I have also heard a few people talk about secession and breaking up Nigeria into northern/southern, but in my humble opinion, I think that would cause more harm than good and the country would be going backward, not forward.
Separating Nigeria doesn’t change the root of the problems: the same leaders will still rule, meaning that would be a step backward economically and no progress would have been made on both sides.
I wouldn’t be surprised if that led to even more violence in a situation like that.
The second primary problem I mentioned earlier is that some Nigerians — who are so divided by tribalism, ethnicity, classicism, and religious differences so these massacres take place — in southern and eastern Nigeria don’t even feel compelled to take a stand against these atrocities.
Their mentality is “as long as they don’t come here” or “it’s a Muslim problem.”
Now compare the killing of more than 2,000 Nigerians in Baga to France, where just 17 of its own were killed by terrorists and the entire country came together, marched, and made a strong statement against terror.
At a point, I was pretty upset about the lack of media coverage, especially here in the West, about the attacks in Baga, Nigeria; however, I must say that it breaks my heart to admit that a lot of problems in Nigeria are due to our own people, and that unless each Nigerian can look in to the mirror at themselves as one and also as part of the solution, we will continue to repeat the cycle of mediocrity with no form of stability and concrete structure in the country.

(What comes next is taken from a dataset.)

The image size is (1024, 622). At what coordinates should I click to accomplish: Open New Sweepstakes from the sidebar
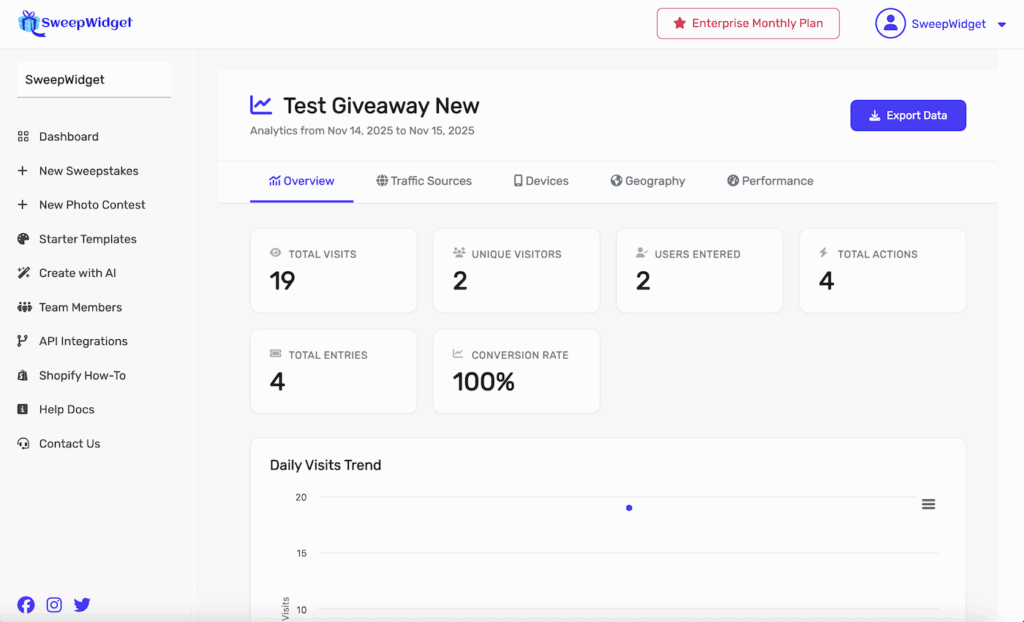click(88, 171)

Remember #BringBackOurGirls? Those 200 girls are still missing and are not back yet, so internally Nigerians really need to take responsibility for their continuous struggles, holding our politicians/government accountable and stop waiting for a savior from another country, because that will not happen.

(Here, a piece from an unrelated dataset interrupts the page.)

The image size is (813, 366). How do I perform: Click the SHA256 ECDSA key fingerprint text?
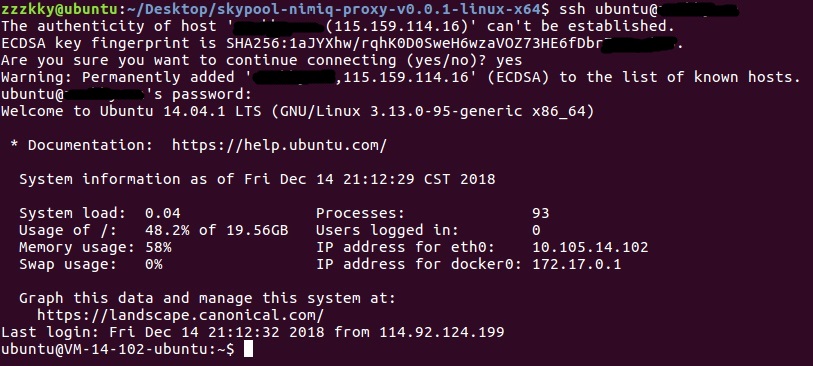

Much like the plight of our African-American brothers and sisters in America, my view is the same: Until we start to value our lives, the world will continue to not value our lives either. I don’t need someone of another ethnic background that is not African to value the life of my people for me to know just how valuable each life is. These are children, parents, grandparents, etc. that are all being massacred with no remorse in our country, with some people treating the situation as life as usual and are desensitized to the atrocities.

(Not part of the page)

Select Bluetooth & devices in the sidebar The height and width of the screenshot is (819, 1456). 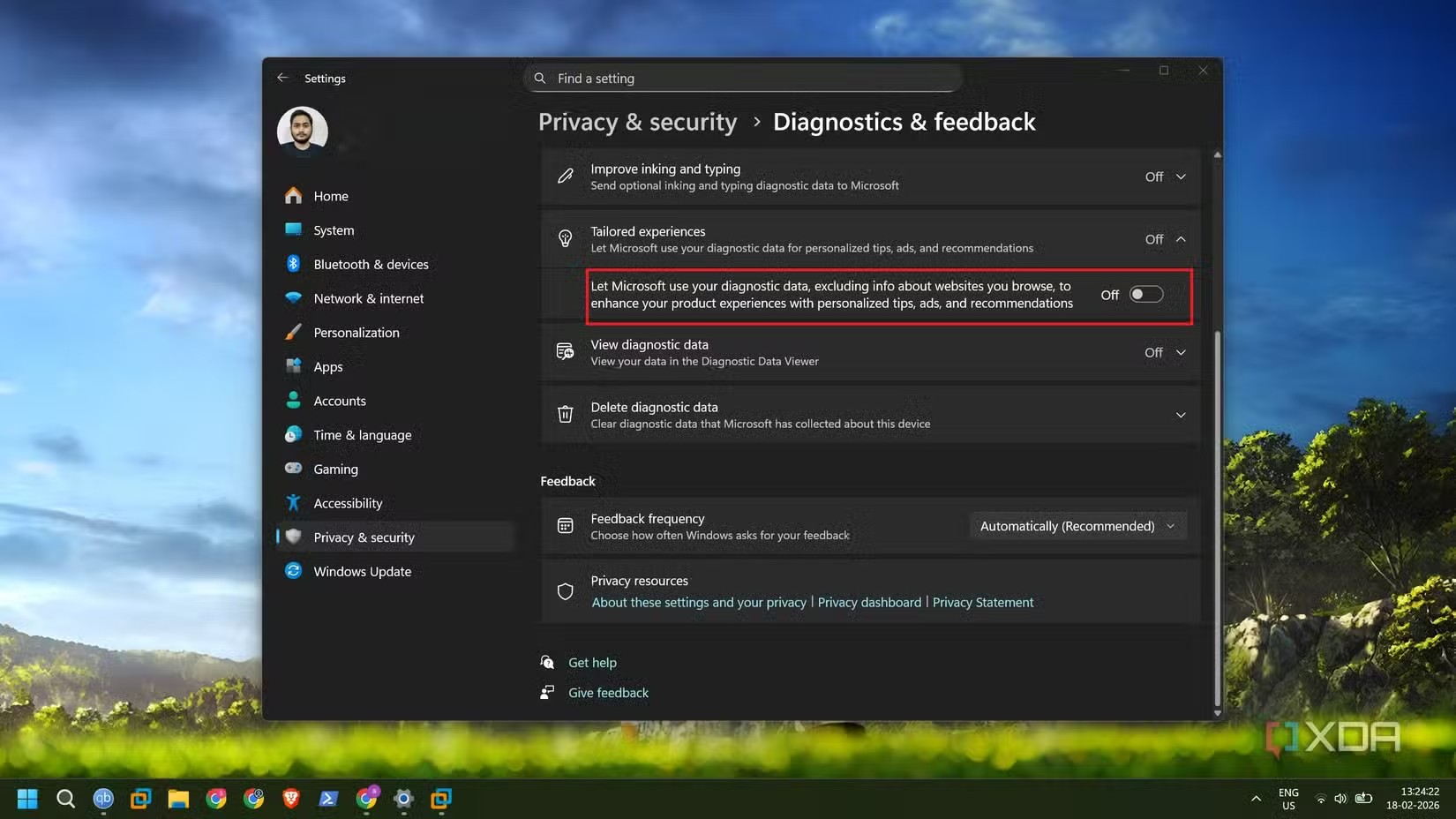coord(371,265)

This is wartime in Nigeria, a state of emergency; yet, I’m sure you will find that there are many Nigerians, both in Nigeria and abroad, who remain either silent, nonchalant, and/or indifferent to the continuous killings of our brothers and sisters.
I am aware that there is only so much optimism we can have when our very culture itself has become accustomed to a lifestyle of politicians going in to office for money and not the people. For some, defrauding and scamming has become a respectable means of attaining riches, with pastors using the pulpits to serve themselves and their pockets, and the lists goes on as far as the problems in Nigeria.
Still, I have to say that in the midst of all of these problems, I still have hope that one day the citizens of Nigeria will wake up and put aside tribal, religious, and ethnic differences to come together as one people united against a common enemy: geo-political terrorist.
We are so blinded by our differences that we fail to realize that we are all Nigerians first before anything else.
It has been proven all throughout history that when people unite for a common cause, regardless of where they are from,  CHANGE happens. So to the citizens of Nigeria and all of my fellow Nigerians, I believe that the solutions to our problems start with each one of us as individuals. Change is not easy, but since we always claim that we are the giant of Africa, then we should act like it and take control of our country.